WHAT THE TASK REQUIRES: Turn every entry below into a numbered list, skipping any blank lines.

INFORMATION PROVIDED:
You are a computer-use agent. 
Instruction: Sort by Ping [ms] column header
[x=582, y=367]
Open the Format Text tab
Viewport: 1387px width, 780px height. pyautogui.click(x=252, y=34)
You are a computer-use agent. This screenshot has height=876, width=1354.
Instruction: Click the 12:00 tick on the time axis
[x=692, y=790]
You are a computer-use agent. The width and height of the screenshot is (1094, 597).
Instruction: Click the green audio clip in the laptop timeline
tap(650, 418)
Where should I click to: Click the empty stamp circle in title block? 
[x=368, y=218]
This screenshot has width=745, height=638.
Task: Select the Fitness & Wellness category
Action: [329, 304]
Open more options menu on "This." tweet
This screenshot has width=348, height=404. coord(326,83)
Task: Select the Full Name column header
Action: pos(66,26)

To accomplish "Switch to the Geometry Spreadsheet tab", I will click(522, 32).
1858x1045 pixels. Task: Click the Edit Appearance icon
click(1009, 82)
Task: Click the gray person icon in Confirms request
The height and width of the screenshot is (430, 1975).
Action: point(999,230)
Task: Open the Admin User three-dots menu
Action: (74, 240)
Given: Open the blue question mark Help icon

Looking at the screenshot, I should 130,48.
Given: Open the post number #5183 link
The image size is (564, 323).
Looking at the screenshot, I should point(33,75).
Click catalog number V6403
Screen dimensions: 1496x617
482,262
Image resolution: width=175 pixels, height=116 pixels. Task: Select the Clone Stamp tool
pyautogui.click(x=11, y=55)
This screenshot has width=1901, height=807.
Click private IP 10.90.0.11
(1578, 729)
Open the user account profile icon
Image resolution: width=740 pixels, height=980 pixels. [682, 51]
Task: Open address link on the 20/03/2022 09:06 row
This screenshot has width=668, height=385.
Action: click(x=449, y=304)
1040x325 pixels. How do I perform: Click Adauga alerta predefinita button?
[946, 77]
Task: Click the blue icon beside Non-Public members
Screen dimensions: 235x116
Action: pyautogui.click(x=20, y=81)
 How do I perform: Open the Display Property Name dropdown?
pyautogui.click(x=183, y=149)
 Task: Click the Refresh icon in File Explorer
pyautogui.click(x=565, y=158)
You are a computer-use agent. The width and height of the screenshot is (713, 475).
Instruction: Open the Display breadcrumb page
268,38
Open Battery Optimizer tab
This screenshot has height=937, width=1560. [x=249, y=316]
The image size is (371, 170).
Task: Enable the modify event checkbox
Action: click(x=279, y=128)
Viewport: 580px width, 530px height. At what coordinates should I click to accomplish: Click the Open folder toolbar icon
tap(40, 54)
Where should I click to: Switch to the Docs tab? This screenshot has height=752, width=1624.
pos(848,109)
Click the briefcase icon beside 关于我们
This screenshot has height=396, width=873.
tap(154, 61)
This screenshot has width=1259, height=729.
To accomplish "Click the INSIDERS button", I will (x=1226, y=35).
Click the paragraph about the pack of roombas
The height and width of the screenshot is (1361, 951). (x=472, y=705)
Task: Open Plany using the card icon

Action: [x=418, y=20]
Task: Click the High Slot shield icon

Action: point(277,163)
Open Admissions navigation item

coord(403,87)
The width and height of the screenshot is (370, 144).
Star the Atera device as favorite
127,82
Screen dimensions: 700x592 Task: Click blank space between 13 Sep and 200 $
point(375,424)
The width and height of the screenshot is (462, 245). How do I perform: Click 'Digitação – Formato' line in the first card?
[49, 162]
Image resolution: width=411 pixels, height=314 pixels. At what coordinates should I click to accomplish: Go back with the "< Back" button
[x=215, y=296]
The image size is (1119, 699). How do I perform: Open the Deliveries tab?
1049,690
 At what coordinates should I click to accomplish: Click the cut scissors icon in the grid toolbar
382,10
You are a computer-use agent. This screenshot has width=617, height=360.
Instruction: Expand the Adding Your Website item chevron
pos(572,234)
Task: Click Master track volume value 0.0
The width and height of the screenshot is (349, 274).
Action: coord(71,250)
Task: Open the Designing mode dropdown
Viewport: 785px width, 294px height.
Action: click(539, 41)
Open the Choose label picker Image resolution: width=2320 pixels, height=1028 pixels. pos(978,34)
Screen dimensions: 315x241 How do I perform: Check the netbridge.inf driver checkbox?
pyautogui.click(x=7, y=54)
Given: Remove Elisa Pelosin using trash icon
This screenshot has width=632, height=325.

WRITTEN RESPONSE:
1. You are a computer-use agent. 
2. Instruction: Sort by Ping [ms] column header
3. [x=582, y=367]
4. Open the Format Text tab
5. Viewport: 1387px width, 780px height. pyautogui.click(x=252, y=34)
6. You are a computer-use agent. This screenshot has height=876, width=1354.
7. Instruction: Click the 12:00 tick on the time axis
8. [x=692, y=790]
9. You are a computer-use agent. The width and height of the screenshot is (1094, 597).
10. Instruction: Click the green audio clip in the laptop timeline
11. tap(650, 418)
12. Where should I click to: Click the empty stamp circle in title block? 
13. [x=368, y=218]
14. This screenshot has width=745, height=638.
15. Task: Select the Fitness & Wellness category
16. Action: [329, 304]
17. Open more options menu on "This." tweet
18. This screenshot has width=348, height=404. coord(326,83)
19. Task: Select the Full Name column header
20. Action: pos(66,26)
21. To accomplish "Switch to the Geometry Spreadsheet tab", I will click(522, 32).
22. 1858x1045 pixels. Task: Click the Edit Appearance icon
23. click(1009, 82)
24. Task: Click the gray person icon in Confirms request
25. The height and width of the screenshot is (430, 1975).
26. Action: point(999,230)
27. Task: Open the Admin User three-dots menu
28. Action: (74, 240)
29. Given: Open the blue question mark Help icon
30. Looking at the screenshot, I should 130,48.
31. Given: Open the post number #5183 link
32. The image size is (564, 323).
33. Looking at the screenshot, I should point(33,75).
34. Click catalog number V6403
35. Screen dimensions: 1496x617
36. 482,262
37. Image resolution: width=175 pixels, height=116 pixels. Task: Select the Clone Stamp tool
38. pyautogui.click(x=11, y=55)
39. This screenshot has width=1901, height=807.
40. Click private IP 10.90.0.11
41. (1578, 729)
42. Open the user account profile icon
43. Image resolution: width=740 pixels, height=980 pixels. [682, 51]
44. Task: Open address link on the 20/03/2022 09:06 row
45. This screenshot has width=668, height=385.
46. Action: click(x=449, y=304)
47. 1040x325 pixels. How do I perform: Click Adauga alerta predefinita button?
48. [946, 77]
49. Task: Click the blue icon beside Non-Public members
50. Screen dimensions: 235x116
51. Action: pyautogui.click(x=20, y=81)
52.  How do I perform: Open the Display Property Name dropdown?
53. pyautogui.click(x=183, y=149)
54.  Task: Click the Refresh icon in File Explorer
55. pyautogui.click(x=565, y=158)
56. You are a computer-use agent. The width and height of the screenshot is (713, 475).
57. Instruction: Open the Display breadcrumb page
58. 268,38
59. Open Battery Optimizer tab
60. This screenshot has height=937, width=1560. [x=249, y=316]
61. The image size is (371, 170).
62. Task: Enable the modify event checkbox
63. Action: click(x=279, y=128)
64. Viewport: 580px width, 530px height. At what coordinates should I click to accomplish: Click the Open folder toolbar icon
65. tap(40, 54)
66. Where should I click to: Switch to the Docs tab? This screenshot has height=752, width=1624.
67. pos(848,109)
68. Click the briefcase icon beside 关于我们
69. This screenshot has height=396, width=873.
70. tap(154, 61)
71. This screenshot has width=1259, height=729.
72. To accomplish "Click the INSIDERS button", I will (x=1226, y=35).
73. Click the paragraph about the pack of roombas
74. The height and width of the screenshot is (1361, 951). (x=472, y=705)
75. Task: Open Plany using the card icon
76. Action: [x=418, y=20]
77. Task: Click the High Slot shield icon
78. Action: point(277,163)
79. Open Admissions navigation item
80. coord(403,87)
81. The width and height of the screenshot is (370, 144).
82. Star the Atera device as favorite
83. 127,82
84. Screen dimensions: 700x592 Task: Click blank space between 13 Sep and 200 $
85. point(375,424)
86. The width and height of the screenshot is (462, 245). How do I perform: Click 'Digitação – Formato' line in the first card?
87. [49, 162]
88. Image resolution: width=411 pixels, height=314 pixels. At what coordinates should I click to accomplish: Go back with the "< Back" button
89. [x=215, y=296]
90. The image size is (1119, 699). How do I perform: Open the Deliveries tab?
91. 1049,690
92.  At what coordinates should I click to accomplish: Click the cut scissors icon in the grid toolbar
93. 382,10
94. You are a computer-use agent. This screenshot has width=617, height=360.
95. Instruction: Expand the Adding Your Website item chevron
96. pos(572,234)
97. Task: Click Master track volume value 0.0
98. The width and height of the screenshot is (349, 274).
99. Action: coord(71,250)
100. Task: Open the Designing mode dropdown
101. Viewport: 785px width, 294px height.
102. Action: click(539, 41)
103. Open the Choose label picker Image resolution: width=2320 pixels, height=1028 pixels. pos(978,34)
104. Screen dimensions: 315x241 How do I perform: Check the netbridge.inf driver checkbox?
105. pyautogui.click(x=7, y=54)
106. Given: Remove Elisa Pelosin using trash icon
107. This screenshot has width=632, height=325.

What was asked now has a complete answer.